For licensing reasons, SP does not include libraries for some image formats. Without these
libraries, SP cannot process PDFs that contain images in these formats. If you have no
licensing restrictions in your project, we recommend you add these additional dependencies to your
project as well:
```
"com.github.jai-imageio" % "jai-imageio-core" % "1.2.1",
"com.github.jai-imageio" % "jai-imageio-jpeg2000" % "1.3.0", // For handling jpeg2000 images
"com.levigo.jbig2" % "levigo-jbig2-imageio" % "1.6.5", // For handling jbig2 images
```
## Development
This project is a hybrid between Java and Scala. The interaction between the languages is fairly seamless, and SP can be used as a library in any JVM-based language.
Our build system is sbt. To build science-parse, you have to have sbt installed and working. You can
find details about that at https://www.scala-sbt.org.
Once you have sbt set up, just start `sbt` in the main project folder to launch sbt's shell. There
are many things you can do in the shell, but here are the most important ones:
* `+test` runs all the tests in all the projects across Scala versions.
* `cli/assembly` builds a runnable superjar (i.e., a jar with all dependencies bundled) for the
project. You can run it (from bash, not from sbt) with `java -Xmx10g -jar `.
* `server/assembly` builds a runnable superjar for the webserver.
* `server/run` starts the server directly from the sbt shell.
### Lombok
This project uses [Lombok](https://projectlombok.org) which requires you to enable annotation processing inside of an IDE.
[Here](https://plugins.jetbrains.com/plugin/6317) is the IntelliJ plugin and you'll need to enable annotation processing (instructions [here](https://www.jetbrains.com/idea/help/configuring-annotation-processing.html)).

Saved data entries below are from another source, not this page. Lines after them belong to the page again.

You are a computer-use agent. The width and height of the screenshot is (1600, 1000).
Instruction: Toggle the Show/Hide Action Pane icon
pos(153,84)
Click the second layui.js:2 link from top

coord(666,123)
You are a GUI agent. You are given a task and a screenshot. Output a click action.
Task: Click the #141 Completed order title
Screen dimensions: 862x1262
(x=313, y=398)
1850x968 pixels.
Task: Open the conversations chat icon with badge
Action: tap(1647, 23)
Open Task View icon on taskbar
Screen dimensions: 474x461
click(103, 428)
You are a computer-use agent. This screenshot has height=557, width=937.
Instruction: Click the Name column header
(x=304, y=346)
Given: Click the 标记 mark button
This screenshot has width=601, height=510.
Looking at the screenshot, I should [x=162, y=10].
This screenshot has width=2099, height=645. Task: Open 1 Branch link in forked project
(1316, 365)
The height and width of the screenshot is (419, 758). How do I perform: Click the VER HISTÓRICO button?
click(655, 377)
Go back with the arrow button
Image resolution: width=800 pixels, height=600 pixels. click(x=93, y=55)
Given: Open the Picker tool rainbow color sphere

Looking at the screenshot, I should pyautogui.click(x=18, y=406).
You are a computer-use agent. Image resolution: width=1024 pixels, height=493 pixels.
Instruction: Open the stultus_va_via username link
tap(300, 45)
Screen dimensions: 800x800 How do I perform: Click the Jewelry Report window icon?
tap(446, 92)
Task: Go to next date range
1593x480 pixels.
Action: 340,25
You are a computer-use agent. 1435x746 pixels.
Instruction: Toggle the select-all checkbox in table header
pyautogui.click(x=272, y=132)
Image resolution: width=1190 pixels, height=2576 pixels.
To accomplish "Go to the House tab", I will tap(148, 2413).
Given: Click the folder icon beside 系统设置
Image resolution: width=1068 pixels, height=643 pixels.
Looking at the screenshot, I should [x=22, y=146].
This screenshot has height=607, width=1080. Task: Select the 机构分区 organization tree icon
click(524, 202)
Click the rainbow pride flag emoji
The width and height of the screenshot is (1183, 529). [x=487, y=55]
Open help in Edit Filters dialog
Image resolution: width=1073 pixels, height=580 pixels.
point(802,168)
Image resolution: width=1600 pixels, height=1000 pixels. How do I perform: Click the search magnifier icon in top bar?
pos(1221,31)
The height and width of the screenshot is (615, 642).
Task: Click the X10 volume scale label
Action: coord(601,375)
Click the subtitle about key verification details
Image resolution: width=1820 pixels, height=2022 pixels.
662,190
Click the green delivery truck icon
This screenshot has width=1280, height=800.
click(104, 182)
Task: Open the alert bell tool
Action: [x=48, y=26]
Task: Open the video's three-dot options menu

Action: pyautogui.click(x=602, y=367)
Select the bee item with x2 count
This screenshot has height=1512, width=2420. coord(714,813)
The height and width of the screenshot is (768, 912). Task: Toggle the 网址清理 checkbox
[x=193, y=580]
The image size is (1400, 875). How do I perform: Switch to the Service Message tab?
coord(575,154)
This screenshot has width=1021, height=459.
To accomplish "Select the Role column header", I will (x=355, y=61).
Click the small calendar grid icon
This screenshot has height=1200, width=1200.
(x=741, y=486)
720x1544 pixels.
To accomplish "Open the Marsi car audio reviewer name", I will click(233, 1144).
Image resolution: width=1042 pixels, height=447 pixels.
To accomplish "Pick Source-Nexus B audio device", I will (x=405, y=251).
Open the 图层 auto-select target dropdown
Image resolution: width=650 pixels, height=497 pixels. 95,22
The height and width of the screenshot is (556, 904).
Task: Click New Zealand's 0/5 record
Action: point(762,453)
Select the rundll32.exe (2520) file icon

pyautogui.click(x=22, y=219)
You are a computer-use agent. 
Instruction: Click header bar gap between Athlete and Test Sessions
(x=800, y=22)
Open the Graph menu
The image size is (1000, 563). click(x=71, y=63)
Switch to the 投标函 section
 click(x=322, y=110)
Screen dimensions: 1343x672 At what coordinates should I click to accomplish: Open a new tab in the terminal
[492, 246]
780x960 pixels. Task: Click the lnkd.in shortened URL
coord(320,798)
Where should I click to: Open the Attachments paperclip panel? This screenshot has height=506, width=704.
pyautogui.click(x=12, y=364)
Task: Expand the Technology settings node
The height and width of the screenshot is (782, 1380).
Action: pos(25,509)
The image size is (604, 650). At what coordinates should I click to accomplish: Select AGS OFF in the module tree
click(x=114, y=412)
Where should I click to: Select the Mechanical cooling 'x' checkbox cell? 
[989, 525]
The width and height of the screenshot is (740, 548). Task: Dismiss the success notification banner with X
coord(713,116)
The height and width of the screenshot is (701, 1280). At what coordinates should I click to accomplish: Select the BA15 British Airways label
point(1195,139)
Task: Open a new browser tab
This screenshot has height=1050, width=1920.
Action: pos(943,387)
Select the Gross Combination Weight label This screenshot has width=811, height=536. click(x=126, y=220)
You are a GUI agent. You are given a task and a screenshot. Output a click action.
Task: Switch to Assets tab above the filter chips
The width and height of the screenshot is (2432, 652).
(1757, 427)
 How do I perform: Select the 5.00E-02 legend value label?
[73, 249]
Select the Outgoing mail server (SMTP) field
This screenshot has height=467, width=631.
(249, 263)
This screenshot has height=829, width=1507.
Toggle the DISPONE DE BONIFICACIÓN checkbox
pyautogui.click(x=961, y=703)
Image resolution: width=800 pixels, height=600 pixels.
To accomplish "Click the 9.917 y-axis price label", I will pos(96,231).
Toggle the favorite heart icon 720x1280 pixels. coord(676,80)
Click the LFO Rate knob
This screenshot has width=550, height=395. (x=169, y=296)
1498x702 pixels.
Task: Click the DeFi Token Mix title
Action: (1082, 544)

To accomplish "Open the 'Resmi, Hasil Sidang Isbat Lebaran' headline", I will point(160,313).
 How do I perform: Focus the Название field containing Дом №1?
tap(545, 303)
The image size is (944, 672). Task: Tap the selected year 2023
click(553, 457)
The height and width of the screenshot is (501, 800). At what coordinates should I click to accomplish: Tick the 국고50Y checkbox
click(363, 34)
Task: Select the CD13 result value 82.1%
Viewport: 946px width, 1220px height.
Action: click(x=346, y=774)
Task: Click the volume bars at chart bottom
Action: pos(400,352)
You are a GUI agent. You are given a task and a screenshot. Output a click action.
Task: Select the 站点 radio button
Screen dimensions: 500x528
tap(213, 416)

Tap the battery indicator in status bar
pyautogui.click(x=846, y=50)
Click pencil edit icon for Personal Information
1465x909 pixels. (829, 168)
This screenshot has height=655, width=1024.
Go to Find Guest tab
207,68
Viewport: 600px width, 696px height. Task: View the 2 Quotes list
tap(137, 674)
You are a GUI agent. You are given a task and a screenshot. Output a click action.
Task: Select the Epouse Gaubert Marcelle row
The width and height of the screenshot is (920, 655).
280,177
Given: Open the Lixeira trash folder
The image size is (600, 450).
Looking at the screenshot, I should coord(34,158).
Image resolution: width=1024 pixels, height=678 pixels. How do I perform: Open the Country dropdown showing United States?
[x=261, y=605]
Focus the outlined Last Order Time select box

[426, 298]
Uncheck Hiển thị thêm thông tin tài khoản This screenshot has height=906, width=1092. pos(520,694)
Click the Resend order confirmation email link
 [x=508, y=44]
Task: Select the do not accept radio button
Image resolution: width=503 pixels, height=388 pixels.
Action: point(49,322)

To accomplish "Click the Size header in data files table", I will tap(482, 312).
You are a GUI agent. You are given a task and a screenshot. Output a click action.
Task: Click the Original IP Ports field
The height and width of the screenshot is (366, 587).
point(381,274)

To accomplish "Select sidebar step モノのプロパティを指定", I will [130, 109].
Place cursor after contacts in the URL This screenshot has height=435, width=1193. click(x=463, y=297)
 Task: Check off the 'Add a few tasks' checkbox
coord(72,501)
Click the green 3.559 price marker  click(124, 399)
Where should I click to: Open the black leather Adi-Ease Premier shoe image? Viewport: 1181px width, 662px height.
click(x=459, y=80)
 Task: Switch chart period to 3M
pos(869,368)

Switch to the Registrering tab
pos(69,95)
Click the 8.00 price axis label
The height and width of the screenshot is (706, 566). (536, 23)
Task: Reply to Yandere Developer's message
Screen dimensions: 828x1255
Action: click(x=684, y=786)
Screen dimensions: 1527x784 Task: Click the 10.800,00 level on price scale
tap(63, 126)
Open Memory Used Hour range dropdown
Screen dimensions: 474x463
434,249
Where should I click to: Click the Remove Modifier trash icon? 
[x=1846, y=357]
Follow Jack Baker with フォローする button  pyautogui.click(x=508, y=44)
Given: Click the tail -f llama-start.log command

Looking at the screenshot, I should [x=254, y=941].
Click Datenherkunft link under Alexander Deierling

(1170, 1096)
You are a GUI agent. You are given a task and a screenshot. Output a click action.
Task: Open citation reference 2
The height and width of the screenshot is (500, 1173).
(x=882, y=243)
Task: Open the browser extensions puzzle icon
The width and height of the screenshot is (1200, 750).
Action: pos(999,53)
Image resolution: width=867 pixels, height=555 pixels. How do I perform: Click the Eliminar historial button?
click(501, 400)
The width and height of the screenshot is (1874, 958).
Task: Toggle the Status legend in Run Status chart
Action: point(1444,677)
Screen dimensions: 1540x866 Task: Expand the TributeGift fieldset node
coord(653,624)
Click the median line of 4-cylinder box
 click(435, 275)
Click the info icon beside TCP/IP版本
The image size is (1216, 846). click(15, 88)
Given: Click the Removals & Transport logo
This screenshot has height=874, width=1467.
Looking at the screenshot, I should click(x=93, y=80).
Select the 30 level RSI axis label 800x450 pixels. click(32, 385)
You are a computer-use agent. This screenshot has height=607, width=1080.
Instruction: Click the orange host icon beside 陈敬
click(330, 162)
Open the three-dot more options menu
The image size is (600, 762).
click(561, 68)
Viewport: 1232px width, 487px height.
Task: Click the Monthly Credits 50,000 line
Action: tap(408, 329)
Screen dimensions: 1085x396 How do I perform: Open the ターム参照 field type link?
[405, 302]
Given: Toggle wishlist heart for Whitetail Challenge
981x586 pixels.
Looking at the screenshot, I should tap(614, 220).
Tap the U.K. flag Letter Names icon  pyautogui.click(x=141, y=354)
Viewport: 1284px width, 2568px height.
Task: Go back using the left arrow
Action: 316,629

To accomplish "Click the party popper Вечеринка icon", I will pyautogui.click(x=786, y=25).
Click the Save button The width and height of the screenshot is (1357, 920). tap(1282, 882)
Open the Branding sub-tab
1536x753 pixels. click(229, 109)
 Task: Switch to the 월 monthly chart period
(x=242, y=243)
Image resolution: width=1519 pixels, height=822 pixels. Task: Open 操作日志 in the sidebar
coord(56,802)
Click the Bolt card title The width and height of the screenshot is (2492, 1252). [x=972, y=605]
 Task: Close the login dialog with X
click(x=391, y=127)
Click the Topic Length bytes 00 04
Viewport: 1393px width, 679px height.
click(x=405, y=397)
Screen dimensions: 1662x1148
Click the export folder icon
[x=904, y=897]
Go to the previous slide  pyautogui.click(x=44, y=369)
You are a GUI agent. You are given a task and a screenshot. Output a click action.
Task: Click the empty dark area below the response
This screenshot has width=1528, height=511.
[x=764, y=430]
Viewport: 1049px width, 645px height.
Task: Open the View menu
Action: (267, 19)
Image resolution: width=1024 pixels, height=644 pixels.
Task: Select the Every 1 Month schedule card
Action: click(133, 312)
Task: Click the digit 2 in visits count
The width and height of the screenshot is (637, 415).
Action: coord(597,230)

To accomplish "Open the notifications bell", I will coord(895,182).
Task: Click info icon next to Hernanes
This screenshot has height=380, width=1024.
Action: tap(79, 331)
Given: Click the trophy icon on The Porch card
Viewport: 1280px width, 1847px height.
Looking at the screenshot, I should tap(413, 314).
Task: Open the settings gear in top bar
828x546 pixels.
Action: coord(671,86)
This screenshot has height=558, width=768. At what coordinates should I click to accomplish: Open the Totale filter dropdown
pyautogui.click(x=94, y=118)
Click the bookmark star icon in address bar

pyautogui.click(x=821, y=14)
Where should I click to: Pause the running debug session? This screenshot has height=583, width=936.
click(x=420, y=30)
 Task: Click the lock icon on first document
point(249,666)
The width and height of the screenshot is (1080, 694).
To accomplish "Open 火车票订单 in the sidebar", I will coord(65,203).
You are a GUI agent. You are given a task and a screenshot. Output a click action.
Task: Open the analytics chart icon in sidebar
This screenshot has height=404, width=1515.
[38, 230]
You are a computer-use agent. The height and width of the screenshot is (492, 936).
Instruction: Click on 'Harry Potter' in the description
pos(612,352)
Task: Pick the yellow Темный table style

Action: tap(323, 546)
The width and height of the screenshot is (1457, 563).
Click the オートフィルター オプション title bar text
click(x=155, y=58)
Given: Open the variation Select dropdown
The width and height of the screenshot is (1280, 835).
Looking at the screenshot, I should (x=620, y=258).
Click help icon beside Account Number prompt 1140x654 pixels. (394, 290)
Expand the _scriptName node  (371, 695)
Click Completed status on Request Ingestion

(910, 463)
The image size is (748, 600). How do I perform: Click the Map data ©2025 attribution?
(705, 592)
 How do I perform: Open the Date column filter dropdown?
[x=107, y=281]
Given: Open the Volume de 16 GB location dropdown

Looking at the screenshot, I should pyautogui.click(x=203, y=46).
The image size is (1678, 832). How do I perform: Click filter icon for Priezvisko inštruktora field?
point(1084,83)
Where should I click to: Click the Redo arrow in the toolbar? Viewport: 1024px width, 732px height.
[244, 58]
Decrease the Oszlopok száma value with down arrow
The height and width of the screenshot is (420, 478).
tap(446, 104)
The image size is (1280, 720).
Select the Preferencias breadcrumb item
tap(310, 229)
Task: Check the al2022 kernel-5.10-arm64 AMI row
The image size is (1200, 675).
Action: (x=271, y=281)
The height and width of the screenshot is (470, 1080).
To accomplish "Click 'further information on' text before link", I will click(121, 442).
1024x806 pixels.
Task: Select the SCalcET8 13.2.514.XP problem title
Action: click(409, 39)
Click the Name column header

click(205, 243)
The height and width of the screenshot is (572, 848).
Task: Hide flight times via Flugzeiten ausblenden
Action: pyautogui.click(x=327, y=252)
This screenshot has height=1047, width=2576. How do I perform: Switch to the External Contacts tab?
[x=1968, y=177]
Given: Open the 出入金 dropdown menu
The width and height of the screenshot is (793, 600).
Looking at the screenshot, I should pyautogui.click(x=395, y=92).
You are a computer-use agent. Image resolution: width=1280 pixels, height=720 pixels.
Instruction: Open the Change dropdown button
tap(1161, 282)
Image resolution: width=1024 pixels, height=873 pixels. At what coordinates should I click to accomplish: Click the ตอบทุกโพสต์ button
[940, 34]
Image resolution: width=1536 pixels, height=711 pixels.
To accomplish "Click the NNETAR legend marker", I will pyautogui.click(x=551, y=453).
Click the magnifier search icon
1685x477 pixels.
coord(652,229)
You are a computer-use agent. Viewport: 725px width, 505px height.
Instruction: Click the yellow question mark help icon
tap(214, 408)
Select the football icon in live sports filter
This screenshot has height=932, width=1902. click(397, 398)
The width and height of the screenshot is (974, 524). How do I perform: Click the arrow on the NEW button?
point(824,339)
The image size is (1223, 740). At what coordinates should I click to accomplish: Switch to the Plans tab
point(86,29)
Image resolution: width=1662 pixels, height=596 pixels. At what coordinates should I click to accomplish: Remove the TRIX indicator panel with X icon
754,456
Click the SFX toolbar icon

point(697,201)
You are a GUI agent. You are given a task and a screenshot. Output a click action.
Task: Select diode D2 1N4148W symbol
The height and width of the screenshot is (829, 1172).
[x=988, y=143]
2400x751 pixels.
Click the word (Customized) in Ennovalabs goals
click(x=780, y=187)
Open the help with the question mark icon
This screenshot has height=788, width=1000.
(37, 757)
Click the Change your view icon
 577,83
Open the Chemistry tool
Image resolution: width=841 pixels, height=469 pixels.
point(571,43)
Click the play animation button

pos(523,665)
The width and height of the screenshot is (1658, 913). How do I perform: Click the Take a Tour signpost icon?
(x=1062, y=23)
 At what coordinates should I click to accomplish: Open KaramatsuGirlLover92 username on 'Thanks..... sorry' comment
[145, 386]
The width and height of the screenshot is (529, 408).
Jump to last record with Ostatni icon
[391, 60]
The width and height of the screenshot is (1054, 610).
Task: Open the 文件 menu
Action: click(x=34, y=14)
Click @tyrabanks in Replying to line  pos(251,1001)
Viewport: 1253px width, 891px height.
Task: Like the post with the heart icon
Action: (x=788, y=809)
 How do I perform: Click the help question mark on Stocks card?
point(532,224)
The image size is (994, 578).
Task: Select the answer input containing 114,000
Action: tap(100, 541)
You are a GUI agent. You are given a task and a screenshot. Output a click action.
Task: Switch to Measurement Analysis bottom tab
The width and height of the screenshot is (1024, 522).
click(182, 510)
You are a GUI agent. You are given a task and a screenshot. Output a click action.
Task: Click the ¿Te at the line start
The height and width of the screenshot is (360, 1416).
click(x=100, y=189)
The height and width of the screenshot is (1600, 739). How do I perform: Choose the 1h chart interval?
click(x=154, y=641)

Lombok has a lot of useful annotations that give you some of the nice things in Scala:
* `val` is equivalent to `final` and the right-hand-side class. It gives you type-inference via some tricks
* Check out [`@Data`](https://projectlombok.org/features/Data.html)
## Thanks
Special thanks goes to @kermitt2, whose work on [kermitt2/grobid](https://github.com/kermitt2/grobid) inspired Science Parse, and helped us get started with some labeled data.
Releasing new versions
----------------------
This project releases to BinTray. To make a release:
1. Pull the latest code on the master branch that you want to release
1. Tag the release `git tag -a vX.Y.Z -m "Release X.Y.Z"` replacing X.Y.Z with the correct version
1. Push the tag back to origin `git push origin vX.Y.Z`
1. Release the build on Bintray `sbt +publish` (the "+" is required to cross-compile)
1. Verify publication [on bintray.com](https://bintray.com/allenai/maven)
1. Bump the version in `build.sbt` on master (and push!) with X.Y.Z+1 (e.g., 2.5.1 after
releasing 2.5.0)
If you make a mistake you can rollback the release with `sbt bintrayUnpublish` and retag the
version to a different commit as necessary.